Take note – story published 9 years and 5 months ago

After a string of unsuccessful attempts to auction off the abandoned ‘town’ where a strategic Soviet radar locator used to operate in Raņķi county, the local government of Skrunda district in Kurzeme province decided to itself pick up the property called Mežaine for a payment of €12,000, reported regional news source Kurzemnieks.

In an extraordinary meeting Thursday the Skrunda district council supported the move to purchase the abandoned buildings and surrounding territory, with only one of fourteen deputies abstaining from the otherwise unanimous vote.

The decision came after sworn bailiff Inese Bože suggested in an official letter to the council to keep Mežaine as local government property.

Loreta Robežniece, who heads the Skrunda district council, explained that “if we own this property we can decide ourselves what to do so that these 45 hectares are brought to order. It’s now part of our land.”

Now the district council’s development committee will be charged with drafting development plans. It is hoped that what is left of the existing infrastructure at the site can be offered as a resource to entrepreneurs who may wish to develop manufacturing or a tourist destination as viable economic activity.

One option is to apply for EU co-financing for cleaning up degraded military territories. Otherwise, each building could be auctioned off individually or in pairs – rental rights with the option to demolish and salvage, suggested deputy Ivars Grundmanis.

According to Robežniece, the council budget has the necessary funding to buy up Mežaine for the assessed opening bid price of the prior failed auctions. The first thing, she said, is to clean up the area – “there are fallen trees, barricaded roads – the territory is dangerous to people.”

Real estate expert Māris Laukkalējs told Latvian Radio program Pēcpusdiena that the Skrunda government had done the right thing for an acceptable price. Despite the decrepit state of most of the buildings, there will still be significant costs to tear them down and clean up the debris. He said a single manufacturing project would be the best prospect for utilizing the land most efficiently.

Similarly, Liepāja department head Ģirts Kronbergs of the Chamber of Trade and Manufacturing expressed support for the deal.

“This is a smart and forward-looking purchase,” he said. “There’s a sufficiently good infrastructure still there that just needs to be brought to order.

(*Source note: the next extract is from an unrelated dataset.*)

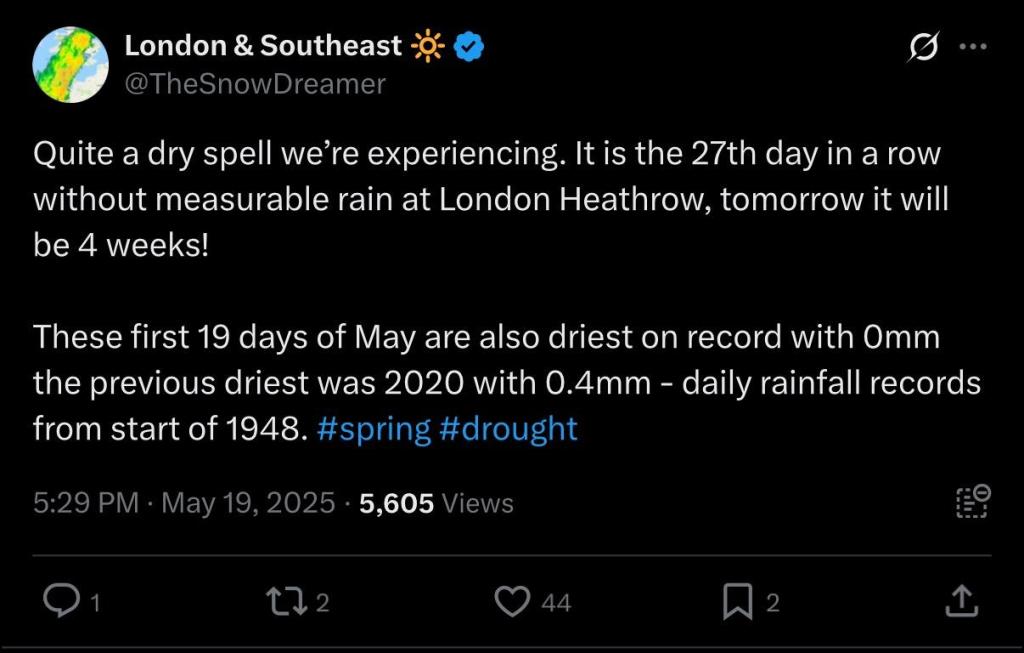Click the London & Southeast display name
The image size is (1024, 653).
click(x=263, y=45)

It’s a secure property. It would be worse if it were being used for other purposes, including non-commercial activities,” he said.

When the outskirts of Skrunda used to be one of the USSR’s strategic radio locator stations, the area was an important throughway on the road between Rīga and Liepāja. It is hoped that Skrunda could restore some of its significance as such transit point.

Officially, the property currently still belongs to the winning bidder of the auction four years ago – a company called Iniciatīva Eiropa (Initiative Europe), whose Russian owners have remained in arrears on their obligations to the Privatization Agency as well as their real estate taxes to the local government since then.

The last auction on November 6, 2014 was declared null and void after winning bidder, local real estate developer Kurzemes nekustamie īpašumi failed to make any payments in the required time.

The Soviet Army pulled out of the site in 1999, as the strategic military object which had justified the existence of the base and its stationed personnel was demolished in a symbolic ceremony by the Latvian state in 1994.